Firebrand Republican Representative Michele Bachmann formally launched a bid for the White House on Monday, warning that the US “cannot afford” to re-elect President Barack Obama.

“America is at a crucial moment,” Ms Bachmann, a darling of the archconservative Tea Party movement and of Christian conservatives, declared in a speech to some 200 cheering supporters in the key heartland state of Iowa.

“We can’t afford four more years of failed leadership here at home and abroad,” the outspoken lawmaker from Minnesota said here in the town where she was born. “We cannot afford four more years of Barack Obama.”

Ms Bachmann, 55, pointed to the swelling US national debt, soaring gasoline prices, waves of home foreclosures, historically high unemployment, and took aim at Mr Obama’s signature health law, a magnet for conservative voter anger.

“We can’t afford the unconstitutional health care law that costs so much and delivers so little,” said Ms Bachmann, a prodigious political fundraiser who at times has raised eyebrows with superheated rhetoric and verbal missteps.
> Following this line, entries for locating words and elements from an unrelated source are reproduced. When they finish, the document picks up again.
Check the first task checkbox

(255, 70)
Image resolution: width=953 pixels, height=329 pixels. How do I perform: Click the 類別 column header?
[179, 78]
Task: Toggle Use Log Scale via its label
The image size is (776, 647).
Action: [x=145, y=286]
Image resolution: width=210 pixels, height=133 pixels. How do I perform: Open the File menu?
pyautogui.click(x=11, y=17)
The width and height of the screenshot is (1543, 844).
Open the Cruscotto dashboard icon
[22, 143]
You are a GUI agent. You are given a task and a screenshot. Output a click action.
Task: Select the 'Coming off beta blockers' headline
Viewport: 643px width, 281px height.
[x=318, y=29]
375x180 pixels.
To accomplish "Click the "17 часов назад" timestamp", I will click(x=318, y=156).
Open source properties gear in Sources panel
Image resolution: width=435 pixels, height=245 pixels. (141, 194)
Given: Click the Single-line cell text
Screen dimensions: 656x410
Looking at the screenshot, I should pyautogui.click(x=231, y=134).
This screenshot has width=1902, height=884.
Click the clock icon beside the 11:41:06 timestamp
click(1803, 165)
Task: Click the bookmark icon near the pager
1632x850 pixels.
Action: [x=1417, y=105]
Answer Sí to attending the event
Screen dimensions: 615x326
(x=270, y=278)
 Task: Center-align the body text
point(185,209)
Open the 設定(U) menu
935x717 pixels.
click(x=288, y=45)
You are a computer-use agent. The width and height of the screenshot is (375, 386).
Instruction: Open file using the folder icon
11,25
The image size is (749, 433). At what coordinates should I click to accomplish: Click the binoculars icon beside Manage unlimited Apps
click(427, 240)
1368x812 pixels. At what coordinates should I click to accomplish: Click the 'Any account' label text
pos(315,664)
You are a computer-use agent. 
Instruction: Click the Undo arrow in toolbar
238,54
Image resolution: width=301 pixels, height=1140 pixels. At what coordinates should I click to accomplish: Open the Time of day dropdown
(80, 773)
“We can’t afford four more years of millions of Americans who are out of work,” she said to voters in Iowa, home to a first-in-the-nation caucus that shapes the Republican presidential field. “And we can’t afford four more years of a foreign policy with a president who leads from behind and who doesn’t stand up for our friends like Israel, and who and who too often fails to stand against our enemies,” remarked Ms Bachmann. Mr Obama re-election campaign spokesman Ben LaBolt fired back that Ms Bachmann “talks about reclaiming the American Dream but her policies would erode the path to prosperity for middle class families”.

Mr LaBolt cited her support for a Republican budget plan “that would extend tax cuts for the richest Americans on the backs of seniors and the middle class” and push to repeal the most sweeping Wall Street overhaul law since the Great Depression of the 1930s.

Ms Bachmann garnered 22 per cent support among likely caucus participants compared to the former Massachusetts governor’s 23 per cent, according to the poll organised by the Des Moines Register newspaper.

Ms Bachmann, the only woman officially in the Presidential race thus far, won solid reviews for her performance in a recent Republican debate and has brought on Republican campaign veterans to steer her Presidential run.

But Republican insiders and independent analysts question whether her take-no-prisoners rhetorical style and fiercely conservative stances on social issues can win over the independent voters thought to decide US elections.

“She will have a hard time expanding her base,” according to John Pitney, a political scientist at Claremont McKenna College.

“I feel she is rational, she’s smart, and she’s competent to get us out of here. Some hard decisions have to be made,” gushed supporter Becky Bostwick, who attended the announcement rally with her five children.

One potential rival, Tea Party superstar and 2008 Republican vice Presidential nominee Sarah Palin, has kept people guessing on a possible Presidential run – leaving a void for Ms Bachmann to fill.

Ms Bachmann has a history of blunt, fiery, or inaccurate comments that have drawn unflattering media scrutiny, including the suggestion that some of her colleagues in the House of Representatives were “anti-America”.

She has also dismissed scientists’ warnings about climate change, and recently blundered by saying the opening shots of the American revolution were fired in New Hampshire instead of Massachusetts.